The analysis package takes the syntax tree, and turns each function into a graph, with nodes that contain a simpler intermediate representation.

Control Flow

Control flow is resolved by converting the AST to a graph (see ASTGraphing.kt), where each node (a so-called Basic Block) represents a linear piece of code, with no jumps, conditional or otherwise. Basically, all ASTNode subclasses are removed by the conversion to a graph, except for Expression subclasses (with certain exceptions: TernaryConditional, in particular, is also removed).

Those linear pieces of code are represented as a List<Expression>, and are transformed to the simple IR (List<IRInstruction>) while creating the graph (see sequentialize and createInstructions).

While creating the graph, various variable declarations are encountered. These do not show up in the IR; instead, they are tracked in a separate data structure (see CFG.definitions). A “definition” is either a declaration in the C sense, or assignment to that variable.

Everything is stored in the CFG class.

JSON serialization

The CFG (including BasicBlocks, and the IR) are serializable to JSON, using the CLI options --cfg-mode --serialize.

Here’s a sample of a JSON BasicBlock:

{
  "isRoot": false,
  "phi": [],
  "ir": [
    {
      "discriminator": "slak.ckompiler.analysis.IntBinary",
      "result": {
        "discriminator": "slak.ckompiler.analysis.VirtualRegister",
        "registerId": 2,
        "type": "signed int"
      },
      "op": "SUB",
      "lhs": {
        "discriminator": "slak.ckompiler.analysis.Variable",
        "type": "signed int",
        "name": "second",
        "identityId": 2,
        "version": 1
      },
      "rhs": {
        "discriminator": "slak.ckompiler.analysis.IntConstant",
        "value": 22,
        "type": "signed int"
      }
    },
    {
      "discriminator": "slak.ckompiler.analysis.MoveInstr",
      "result": {
        "discriminator": "slak.ckompiler.analysis.Variable",
        "type": "signed int",
        "name": "second",
        "identityId": 2,
        "version": 2
      },
      "value": {
        "discriminator": "slak.ckompiler.analysis.VirtualRegister",
        "registerId": 2,
        "type": "signed int"
      }
    }
  ],
  "postOrderId": 9,
  "nodeId": 2,
  "predecessors": [0],
  "successors": [4],
  "terminator": {
    "discriminator": "slak.ckompiler.analysis.UncondJump",
    "target": 4
  }
}

Graphical representation for CFGs

The CFG can be viewed graphically, via Graphviz’s dot: the createGraphviz function can output the dot source for a graph. This functionality is available via the CLI option --cfg-mode, or via the Internals Explorer app in a browser.

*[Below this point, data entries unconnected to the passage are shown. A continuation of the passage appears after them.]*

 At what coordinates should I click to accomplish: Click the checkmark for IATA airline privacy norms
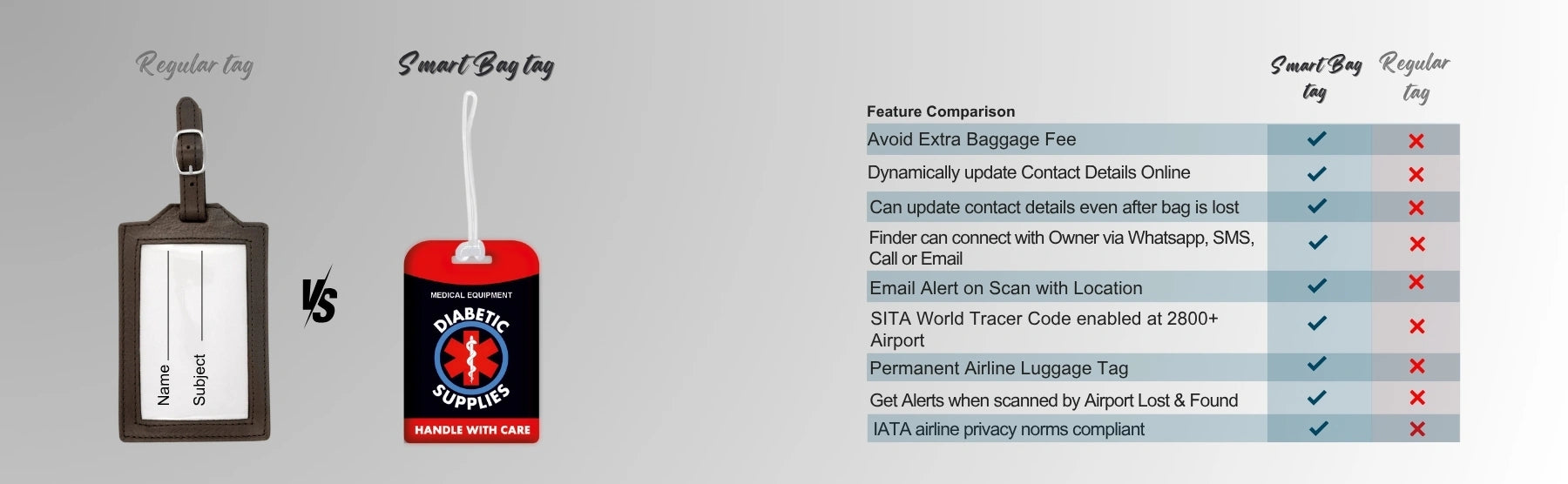tap(1319, 428)
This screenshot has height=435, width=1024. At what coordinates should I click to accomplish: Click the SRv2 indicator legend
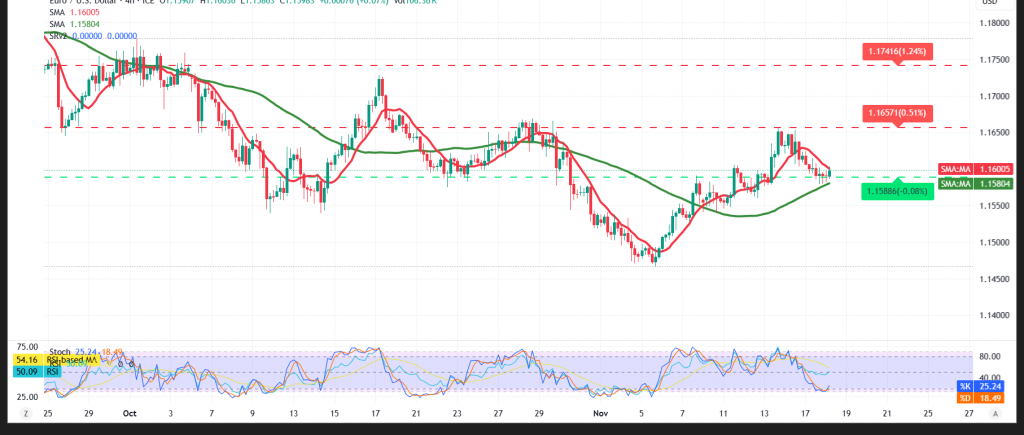[80, 36]

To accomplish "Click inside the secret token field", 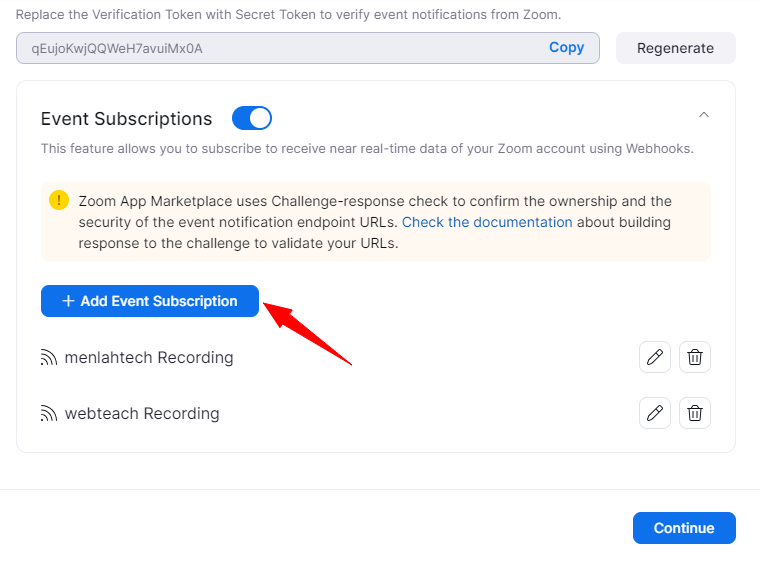I will pos(280,48).
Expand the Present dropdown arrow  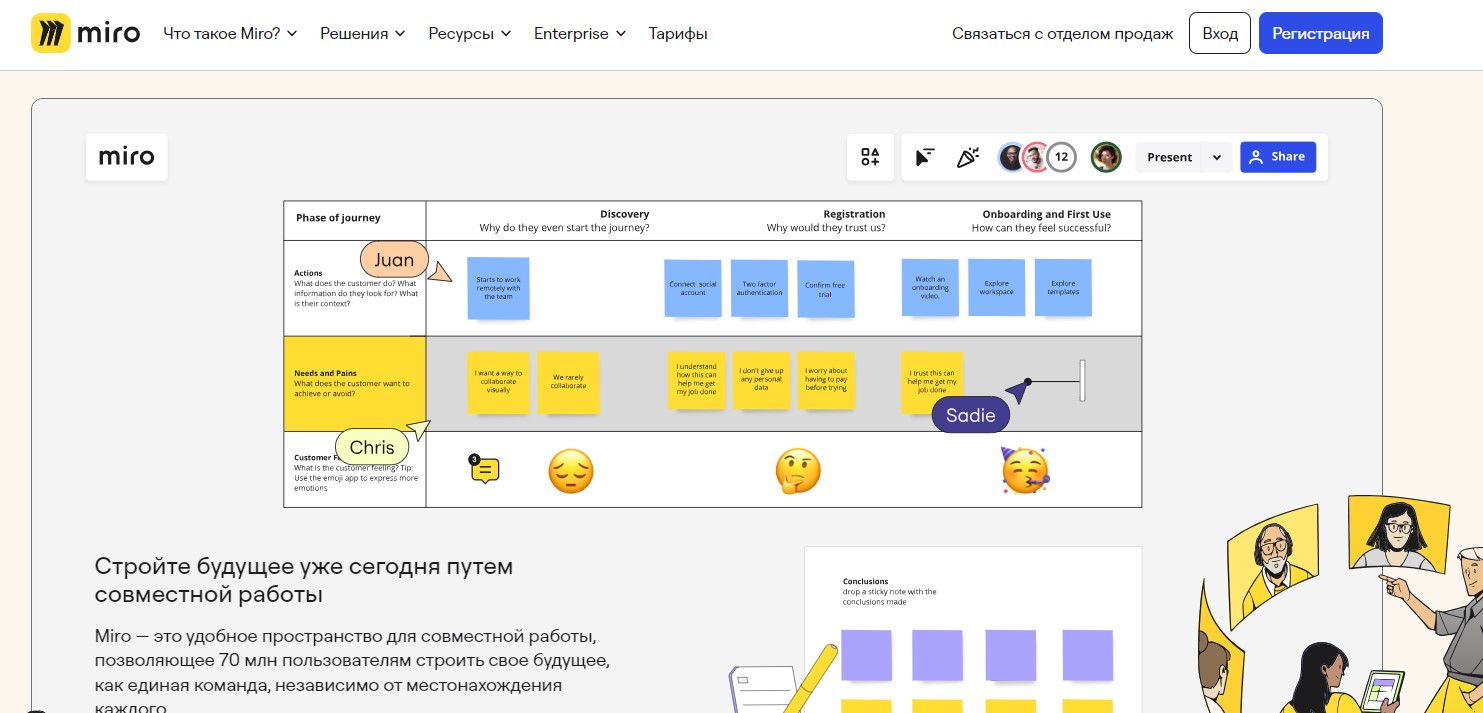pos(1217,157)
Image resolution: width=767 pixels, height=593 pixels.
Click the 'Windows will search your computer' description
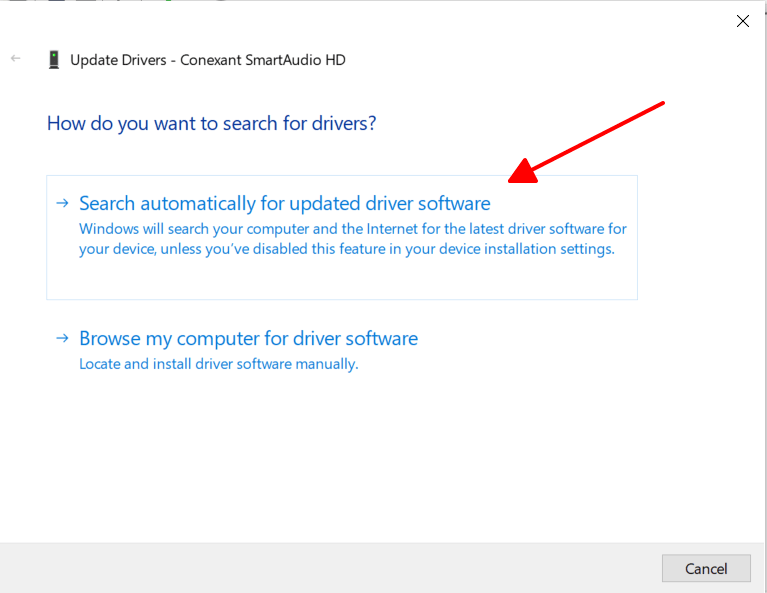[x=352, y=229]
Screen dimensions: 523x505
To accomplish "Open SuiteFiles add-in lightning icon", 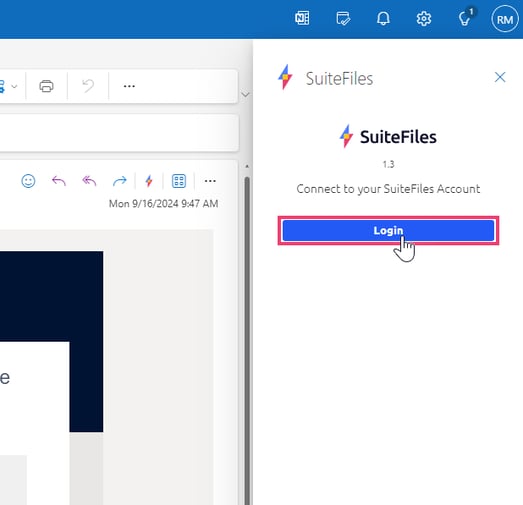I will click(149, 181).
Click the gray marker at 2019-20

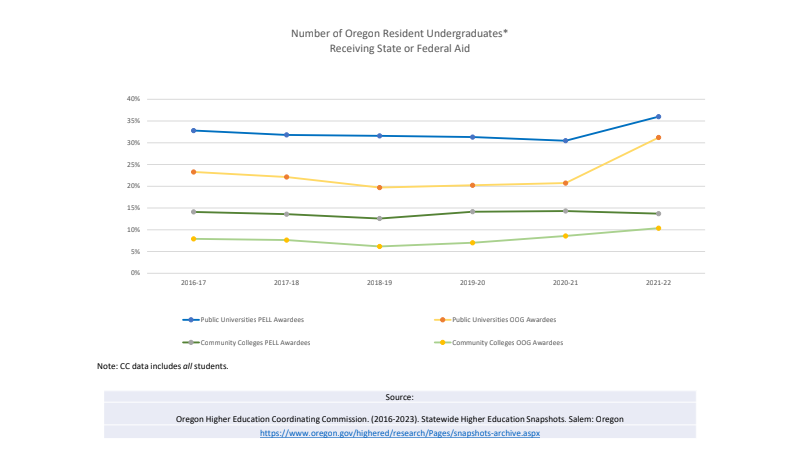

For example, the following code

int main() {
  int x = 1;
  if (x > 22) {
    x += 2;
  } else {
    x += 3;
  }
  return x + 4;
}

produces the following graph

SSA Form

The CFG class is also responsible for converting the code in its nodes to a (pruned) SSA form. However, the process has a few prerequisites:

The CFG must be cleaned of certain artifacts created during AST graphing. In particular, empty blocks (blocks with no code, no condition and no return) are removed from the graph.

Here is an example of a CFG that has not been cleaned:

All the blocks labeled <EMPTY> are redundant.

The edges are collapsed such that the control flow the graph represents is unchanged. This is done in a loop until no more collapsing can be done; removing an empty block may also allow us to remove a previously un-removable block (this case is in the example above, with the two blocks that come after the return).

See collapseEmptyBlocks in ControlFlowGraph.kt, and BasicBlock.collapseEmptyPreds in BasicBlock.kt.
Dead code elimination is performed, by finding subgraphs disconnected from the start node. See filterReachable in ControlFlowGraph.kt.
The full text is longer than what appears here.